WORK TO BE COMPLETED
Where does the word "computer" occur in the material? Copy each line that has it.
- - -
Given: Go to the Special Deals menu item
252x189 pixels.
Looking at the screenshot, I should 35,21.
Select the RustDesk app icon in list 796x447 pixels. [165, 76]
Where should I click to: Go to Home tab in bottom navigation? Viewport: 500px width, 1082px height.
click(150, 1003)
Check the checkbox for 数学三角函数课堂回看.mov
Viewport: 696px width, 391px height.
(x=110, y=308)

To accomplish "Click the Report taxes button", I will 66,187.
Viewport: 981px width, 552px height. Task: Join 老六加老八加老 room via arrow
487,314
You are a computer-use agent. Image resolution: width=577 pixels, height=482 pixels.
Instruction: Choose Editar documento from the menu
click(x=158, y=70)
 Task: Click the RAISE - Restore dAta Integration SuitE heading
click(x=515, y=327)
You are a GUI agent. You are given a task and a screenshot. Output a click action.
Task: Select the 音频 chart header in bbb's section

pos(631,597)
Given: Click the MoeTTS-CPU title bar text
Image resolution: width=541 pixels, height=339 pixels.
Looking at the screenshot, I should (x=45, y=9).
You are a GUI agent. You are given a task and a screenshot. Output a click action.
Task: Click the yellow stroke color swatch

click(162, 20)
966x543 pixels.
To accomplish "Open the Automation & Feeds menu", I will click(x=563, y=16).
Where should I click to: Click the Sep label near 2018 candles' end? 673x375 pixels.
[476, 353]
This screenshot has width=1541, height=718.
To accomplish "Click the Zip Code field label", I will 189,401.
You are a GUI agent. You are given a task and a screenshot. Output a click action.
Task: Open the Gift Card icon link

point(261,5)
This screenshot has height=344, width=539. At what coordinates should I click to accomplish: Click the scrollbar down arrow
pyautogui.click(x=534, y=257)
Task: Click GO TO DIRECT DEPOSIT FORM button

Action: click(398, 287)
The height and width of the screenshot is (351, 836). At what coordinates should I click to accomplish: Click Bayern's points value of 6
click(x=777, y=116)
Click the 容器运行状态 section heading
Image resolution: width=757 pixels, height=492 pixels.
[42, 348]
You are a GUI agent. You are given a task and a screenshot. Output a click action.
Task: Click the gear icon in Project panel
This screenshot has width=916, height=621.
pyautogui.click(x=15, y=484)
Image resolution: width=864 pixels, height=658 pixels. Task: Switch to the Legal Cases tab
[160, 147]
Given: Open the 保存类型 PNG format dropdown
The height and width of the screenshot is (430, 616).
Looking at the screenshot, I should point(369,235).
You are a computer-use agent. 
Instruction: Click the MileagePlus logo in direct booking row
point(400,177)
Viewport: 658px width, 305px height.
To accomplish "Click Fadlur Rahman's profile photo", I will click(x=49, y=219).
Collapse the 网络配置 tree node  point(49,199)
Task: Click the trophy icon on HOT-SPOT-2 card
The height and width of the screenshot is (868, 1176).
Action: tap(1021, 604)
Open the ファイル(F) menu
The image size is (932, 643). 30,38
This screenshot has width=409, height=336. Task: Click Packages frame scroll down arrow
- - -
RESULT OF THE TASK
You are a computer-use agent. Image resolution: width=577 pixels, height=482 pixels.
You are a computer-use agent. 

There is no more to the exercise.